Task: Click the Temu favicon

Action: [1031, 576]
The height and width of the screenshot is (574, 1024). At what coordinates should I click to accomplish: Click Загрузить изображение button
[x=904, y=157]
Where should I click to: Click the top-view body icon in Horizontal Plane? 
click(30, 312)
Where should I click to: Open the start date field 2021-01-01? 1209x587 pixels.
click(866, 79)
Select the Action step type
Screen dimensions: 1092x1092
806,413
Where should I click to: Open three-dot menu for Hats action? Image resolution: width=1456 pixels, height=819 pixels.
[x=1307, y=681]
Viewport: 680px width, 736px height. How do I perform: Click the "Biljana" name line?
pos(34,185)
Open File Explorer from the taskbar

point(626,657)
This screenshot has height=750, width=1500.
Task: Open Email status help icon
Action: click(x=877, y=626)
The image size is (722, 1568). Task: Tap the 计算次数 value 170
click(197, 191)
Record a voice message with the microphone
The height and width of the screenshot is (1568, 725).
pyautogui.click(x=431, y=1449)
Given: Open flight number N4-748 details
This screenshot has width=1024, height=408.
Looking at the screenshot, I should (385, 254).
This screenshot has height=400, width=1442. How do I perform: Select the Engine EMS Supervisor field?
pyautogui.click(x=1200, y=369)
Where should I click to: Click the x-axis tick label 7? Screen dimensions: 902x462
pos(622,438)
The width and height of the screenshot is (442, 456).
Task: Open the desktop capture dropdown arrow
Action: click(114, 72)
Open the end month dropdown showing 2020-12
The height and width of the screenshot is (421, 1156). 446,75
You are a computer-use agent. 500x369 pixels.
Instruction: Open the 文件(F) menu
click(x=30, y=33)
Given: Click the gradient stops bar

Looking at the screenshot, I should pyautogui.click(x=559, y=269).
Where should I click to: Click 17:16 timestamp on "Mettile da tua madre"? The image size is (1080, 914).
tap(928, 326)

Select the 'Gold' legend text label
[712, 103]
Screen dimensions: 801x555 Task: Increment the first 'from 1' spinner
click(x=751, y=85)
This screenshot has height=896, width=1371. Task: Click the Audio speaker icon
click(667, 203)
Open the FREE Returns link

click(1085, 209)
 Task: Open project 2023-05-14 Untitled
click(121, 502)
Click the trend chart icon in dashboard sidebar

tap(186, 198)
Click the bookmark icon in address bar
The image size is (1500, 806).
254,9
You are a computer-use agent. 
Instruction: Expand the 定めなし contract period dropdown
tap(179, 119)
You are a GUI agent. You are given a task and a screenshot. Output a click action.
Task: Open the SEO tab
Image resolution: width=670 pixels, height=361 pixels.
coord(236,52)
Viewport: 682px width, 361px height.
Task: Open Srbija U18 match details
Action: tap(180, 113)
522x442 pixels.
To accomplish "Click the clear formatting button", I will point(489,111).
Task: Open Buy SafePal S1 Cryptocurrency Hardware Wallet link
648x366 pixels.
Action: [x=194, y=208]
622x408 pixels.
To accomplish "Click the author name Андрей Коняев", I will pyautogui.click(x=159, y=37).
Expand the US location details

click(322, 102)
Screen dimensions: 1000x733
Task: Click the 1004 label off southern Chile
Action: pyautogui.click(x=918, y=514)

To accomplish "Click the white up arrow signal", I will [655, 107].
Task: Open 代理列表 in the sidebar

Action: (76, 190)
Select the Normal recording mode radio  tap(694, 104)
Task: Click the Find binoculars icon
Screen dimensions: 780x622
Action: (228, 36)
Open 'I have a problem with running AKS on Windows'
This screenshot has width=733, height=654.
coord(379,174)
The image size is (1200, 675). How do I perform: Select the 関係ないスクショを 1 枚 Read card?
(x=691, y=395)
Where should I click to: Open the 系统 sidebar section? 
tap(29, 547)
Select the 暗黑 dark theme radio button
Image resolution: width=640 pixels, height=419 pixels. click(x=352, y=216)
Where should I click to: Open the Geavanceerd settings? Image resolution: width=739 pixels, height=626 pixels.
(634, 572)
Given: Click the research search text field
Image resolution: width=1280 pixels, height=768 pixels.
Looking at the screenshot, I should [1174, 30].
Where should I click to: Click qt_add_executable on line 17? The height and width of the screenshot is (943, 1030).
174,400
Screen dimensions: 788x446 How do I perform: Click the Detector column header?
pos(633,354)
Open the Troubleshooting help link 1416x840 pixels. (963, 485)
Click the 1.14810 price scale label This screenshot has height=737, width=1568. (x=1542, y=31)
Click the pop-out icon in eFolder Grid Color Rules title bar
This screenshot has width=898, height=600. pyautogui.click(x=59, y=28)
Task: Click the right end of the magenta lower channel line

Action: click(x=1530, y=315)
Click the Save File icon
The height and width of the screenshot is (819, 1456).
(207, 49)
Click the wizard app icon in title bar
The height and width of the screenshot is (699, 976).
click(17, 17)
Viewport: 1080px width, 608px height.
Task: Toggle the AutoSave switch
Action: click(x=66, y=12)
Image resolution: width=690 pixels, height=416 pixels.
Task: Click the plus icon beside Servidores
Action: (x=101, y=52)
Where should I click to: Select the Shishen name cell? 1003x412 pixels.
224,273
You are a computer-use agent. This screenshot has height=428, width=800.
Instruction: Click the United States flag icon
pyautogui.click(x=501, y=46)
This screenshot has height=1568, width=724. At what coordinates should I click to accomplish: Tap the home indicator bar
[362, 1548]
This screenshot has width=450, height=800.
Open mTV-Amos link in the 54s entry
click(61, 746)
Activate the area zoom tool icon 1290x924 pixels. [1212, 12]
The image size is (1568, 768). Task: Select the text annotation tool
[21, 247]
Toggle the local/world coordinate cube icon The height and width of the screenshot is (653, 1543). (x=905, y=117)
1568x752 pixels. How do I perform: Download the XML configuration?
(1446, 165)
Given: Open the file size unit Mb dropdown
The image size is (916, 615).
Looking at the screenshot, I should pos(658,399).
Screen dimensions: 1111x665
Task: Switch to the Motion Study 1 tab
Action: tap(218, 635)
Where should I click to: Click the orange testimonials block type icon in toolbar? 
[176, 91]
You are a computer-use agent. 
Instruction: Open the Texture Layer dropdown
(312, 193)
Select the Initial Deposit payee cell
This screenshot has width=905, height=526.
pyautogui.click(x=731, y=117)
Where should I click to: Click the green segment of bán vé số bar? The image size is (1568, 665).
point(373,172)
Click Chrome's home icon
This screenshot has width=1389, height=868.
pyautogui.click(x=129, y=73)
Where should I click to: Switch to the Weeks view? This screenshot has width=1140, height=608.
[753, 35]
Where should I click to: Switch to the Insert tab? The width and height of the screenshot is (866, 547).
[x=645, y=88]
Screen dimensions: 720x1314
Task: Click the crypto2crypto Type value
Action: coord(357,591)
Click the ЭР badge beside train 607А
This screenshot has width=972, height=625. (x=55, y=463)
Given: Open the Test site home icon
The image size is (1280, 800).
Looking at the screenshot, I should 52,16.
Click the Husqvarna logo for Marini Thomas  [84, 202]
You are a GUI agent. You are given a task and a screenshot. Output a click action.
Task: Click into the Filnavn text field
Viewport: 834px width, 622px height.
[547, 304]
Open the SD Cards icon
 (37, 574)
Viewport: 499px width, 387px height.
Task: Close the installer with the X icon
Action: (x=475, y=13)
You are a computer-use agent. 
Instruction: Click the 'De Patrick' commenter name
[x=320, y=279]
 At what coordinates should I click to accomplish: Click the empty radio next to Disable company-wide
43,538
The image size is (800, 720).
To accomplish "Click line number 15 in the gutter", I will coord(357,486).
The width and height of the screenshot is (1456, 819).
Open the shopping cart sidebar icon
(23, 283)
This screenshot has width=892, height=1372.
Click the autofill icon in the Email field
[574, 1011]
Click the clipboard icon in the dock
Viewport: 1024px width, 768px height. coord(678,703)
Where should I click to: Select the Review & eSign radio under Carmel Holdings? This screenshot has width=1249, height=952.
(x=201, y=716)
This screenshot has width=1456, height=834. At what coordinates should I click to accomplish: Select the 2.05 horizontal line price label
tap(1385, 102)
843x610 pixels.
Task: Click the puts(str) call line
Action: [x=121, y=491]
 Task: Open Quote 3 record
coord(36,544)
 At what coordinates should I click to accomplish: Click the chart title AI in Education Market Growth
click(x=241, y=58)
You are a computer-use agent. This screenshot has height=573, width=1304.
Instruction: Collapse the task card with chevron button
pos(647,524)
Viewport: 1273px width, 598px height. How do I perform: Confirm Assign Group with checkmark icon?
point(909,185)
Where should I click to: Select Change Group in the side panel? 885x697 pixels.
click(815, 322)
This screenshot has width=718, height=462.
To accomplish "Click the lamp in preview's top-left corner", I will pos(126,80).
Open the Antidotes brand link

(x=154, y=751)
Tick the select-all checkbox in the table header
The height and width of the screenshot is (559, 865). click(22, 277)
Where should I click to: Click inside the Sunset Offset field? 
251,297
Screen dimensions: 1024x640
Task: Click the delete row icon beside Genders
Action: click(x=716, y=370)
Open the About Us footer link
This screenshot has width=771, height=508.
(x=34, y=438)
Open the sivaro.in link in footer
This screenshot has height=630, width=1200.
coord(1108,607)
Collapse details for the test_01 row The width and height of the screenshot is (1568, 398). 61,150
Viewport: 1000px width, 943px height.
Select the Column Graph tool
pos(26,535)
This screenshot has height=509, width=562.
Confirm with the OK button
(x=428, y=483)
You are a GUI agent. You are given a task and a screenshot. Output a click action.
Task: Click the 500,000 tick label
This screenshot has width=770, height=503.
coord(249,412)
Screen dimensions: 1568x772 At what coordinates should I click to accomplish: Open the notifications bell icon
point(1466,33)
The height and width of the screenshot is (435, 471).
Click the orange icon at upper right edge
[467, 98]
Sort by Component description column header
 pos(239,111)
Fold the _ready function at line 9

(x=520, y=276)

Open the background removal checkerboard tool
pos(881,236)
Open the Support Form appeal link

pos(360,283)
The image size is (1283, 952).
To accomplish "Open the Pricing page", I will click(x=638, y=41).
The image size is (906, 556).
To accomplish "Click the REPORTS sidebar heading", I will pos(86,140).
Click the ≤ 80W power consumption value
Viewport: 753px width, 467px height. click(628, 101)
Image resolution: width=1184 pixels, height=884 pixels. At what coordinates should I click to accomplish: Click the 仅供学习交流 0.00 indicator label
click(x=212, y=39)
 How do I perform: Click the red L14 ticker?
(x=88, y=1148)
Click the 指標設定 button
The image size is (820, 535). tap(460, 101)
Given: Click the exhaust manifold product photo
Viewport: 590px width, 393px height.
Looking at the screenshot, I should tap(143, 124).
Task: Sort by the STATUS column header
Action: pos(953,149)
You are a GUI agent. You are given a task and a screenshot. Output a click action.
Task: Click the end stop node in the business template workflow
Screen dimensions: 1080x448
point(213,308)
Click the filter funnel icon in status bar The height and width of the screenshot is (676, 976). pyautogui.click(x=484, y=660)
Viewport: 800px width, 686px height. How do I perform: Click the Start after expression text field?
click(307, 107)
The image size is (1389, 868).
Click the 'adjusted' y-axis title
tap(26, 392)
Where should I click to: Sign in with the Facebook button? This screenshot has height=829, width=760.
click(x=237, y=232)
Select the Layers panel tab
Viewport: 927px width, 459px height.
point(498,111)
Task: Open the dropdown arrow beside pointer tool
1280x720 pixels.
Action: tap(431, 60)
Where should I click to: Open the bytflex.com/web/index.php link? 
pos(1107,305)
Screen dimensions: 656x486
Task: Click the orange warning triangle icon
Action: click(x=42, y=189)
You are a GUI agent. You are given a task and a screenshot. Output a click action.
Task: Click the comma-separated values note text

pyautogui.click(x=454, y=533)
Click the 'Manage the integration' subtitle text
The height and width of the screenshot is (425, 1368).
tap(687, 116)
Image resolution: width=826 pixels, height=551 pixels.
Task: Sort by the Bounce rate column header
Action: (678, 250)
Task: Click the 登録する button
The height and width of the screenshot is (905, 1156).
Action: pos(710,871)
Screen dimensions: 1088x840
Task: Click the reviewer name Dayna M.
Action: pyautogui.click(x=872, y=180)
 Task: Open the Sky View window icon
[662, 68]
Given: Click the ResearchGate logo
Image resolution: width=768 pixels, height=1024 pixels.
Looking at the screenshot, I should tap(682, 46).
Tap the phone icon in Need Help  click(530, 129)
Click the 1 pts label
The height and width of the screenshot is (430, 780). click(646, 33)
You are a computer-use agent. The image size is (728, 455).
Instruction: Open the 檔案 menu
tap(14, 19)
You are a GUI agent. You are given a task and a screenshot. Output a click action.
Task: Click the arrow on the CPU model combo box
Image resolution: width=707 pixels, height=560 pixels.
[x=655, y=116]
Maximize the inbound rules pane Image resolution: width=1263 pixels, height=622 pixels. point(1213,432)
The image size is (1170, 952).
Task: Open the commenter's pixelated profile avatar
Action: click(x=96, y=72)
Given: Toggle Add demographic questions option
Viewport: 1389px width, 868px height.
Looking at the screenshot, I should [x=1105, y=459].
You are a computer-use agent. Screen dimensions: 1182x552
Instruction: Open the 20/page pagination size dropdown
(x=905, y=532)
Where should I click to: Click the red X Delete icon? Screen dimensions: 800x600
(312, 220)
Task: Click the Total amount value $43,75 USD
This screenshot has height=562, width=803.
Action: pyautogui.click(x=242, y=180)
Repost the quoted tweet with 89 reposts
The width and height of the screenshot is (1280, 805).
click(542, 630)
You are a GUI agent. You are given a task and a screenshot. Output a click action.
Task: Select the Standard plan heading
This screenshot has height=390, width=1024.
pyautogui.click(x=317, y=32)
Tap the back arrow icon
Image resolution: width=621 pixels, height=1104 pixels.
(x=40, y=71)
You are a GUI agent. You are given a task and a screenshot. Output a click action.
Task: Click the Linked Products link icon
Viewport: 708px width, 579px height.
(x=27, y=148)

## EXERCISE REQUIREMENTS
When a line holds the string "logo", pull it out of the listing.

## RESPONSE AREA
Click the Husqvarna logo for Marini Thomas  [84, 202]
Given: Click the ResearchGate logo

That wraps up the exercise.